Prozess

Orkan O. stach im Club zu, um Kontrahenten einzuschüchtern

Ein Streit in einem Wilmersdorfer Club eskalierte. Ein 28-Jähriger musste nach einem Messerstich durch eine Not-OP gerettet werden.

Der Angeklagte Orkan O. am Montag im Landgericht.

Der Angeklagte Orkan O. am Montag im Landgericht.

Foto: Olaf Wagner

Rasende Eifersucht, verletzte Ehre und viel Alkohol – diese Kombination hätte einem Streit in einem Wilmersdorfer Club beinahe ein tödliches Ende beschert. Am Ende blitzte ein Messer, ein 28-Jähriger kam zur Notoperation in ein Krankenhaus und ein 22-Jähriger landete auf der Anklagebank. Am Montag begann vor dem Landgericht der Prozess gegen den Messerstecher. Versuchten Mord wirft ihm die Staatsanwaltschaft vor.

Orkan O. drängte sich in VIP-Bereich

„Exzessive Nächte“ verspricht der Club an der Joachimsthaler Straße auf seiner Internetseite. Besonderes exzessiv muss es in der Nacht vom 2. auf den 3. Juli vergangenen Jahres zugegangen sein. Alles begann damit, dass der Angeklagte Orkan O., Deutscher türkischer Herkunft, sich in den so genannten VIP-Bereich des Clubs drängte und ungefragt an einem bereits von mehreren Personen besetzten Tisch Platz nahm.

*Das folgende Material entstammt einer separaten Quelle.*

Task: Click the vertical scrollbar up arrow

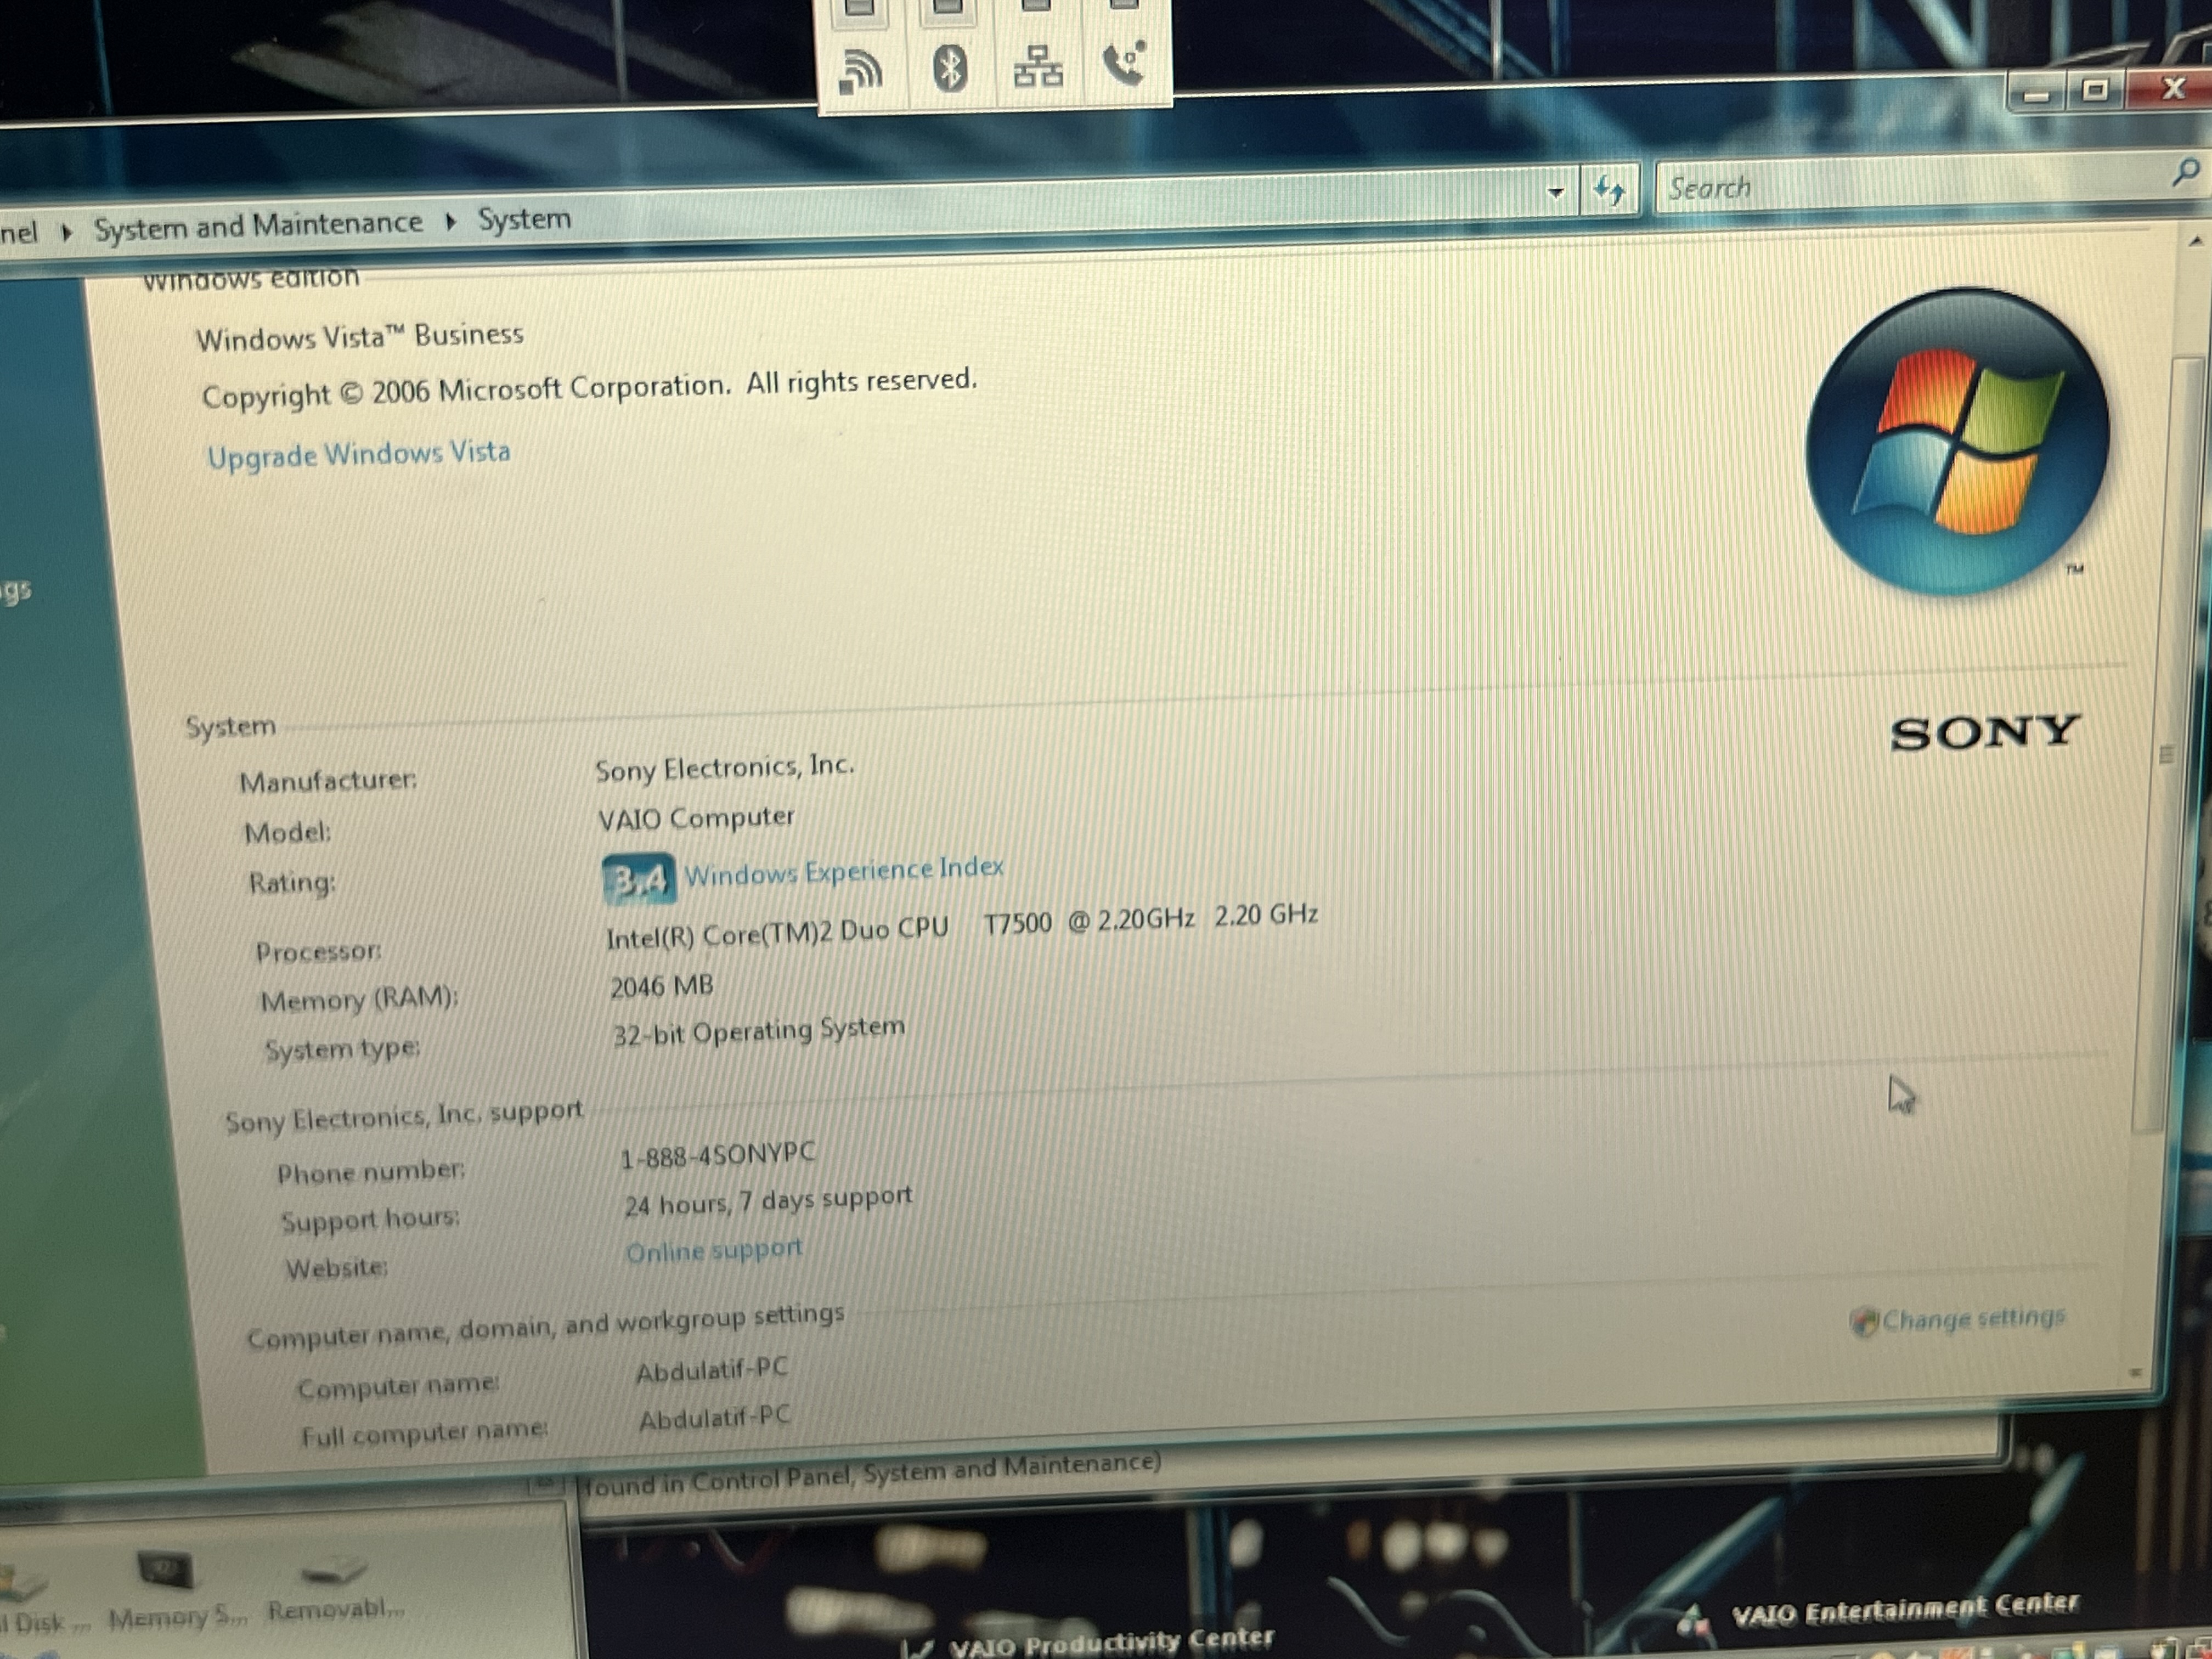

Sofort begann O. das Gespräch an sich zu ziehen, und das in einer Lautstärke, bei der auch die Gäste an den anderen Tischen noch an der „Unterhaltung“ teilhaben konnten. Aufforderungen, leiser zu sprechen oder andere Gäste nicht zu belästigen, ignorierte der Angeklagte komplett.

Streit im Berliner Club: Orkan O. zieht Messer aus der Tasche

Aus dem Streit wurde alsbald eine Rangelei zwischen dem Angeklagten und dem späteren Opfer. Dann, so berichteten mehrere Zeugen, habe O. unvermittelt ein Messer aus der Tasche gezogen und dem 28-Jährigen blitzschnell einen Stich in den Brustkorb versetzt.

Rettungskräfte brachten den Schwerstverletzten in eine Klinik, wo die Ärzte stundenlang und letztlich mit Erfolg um das Leben des 28-Jährigen kämpften.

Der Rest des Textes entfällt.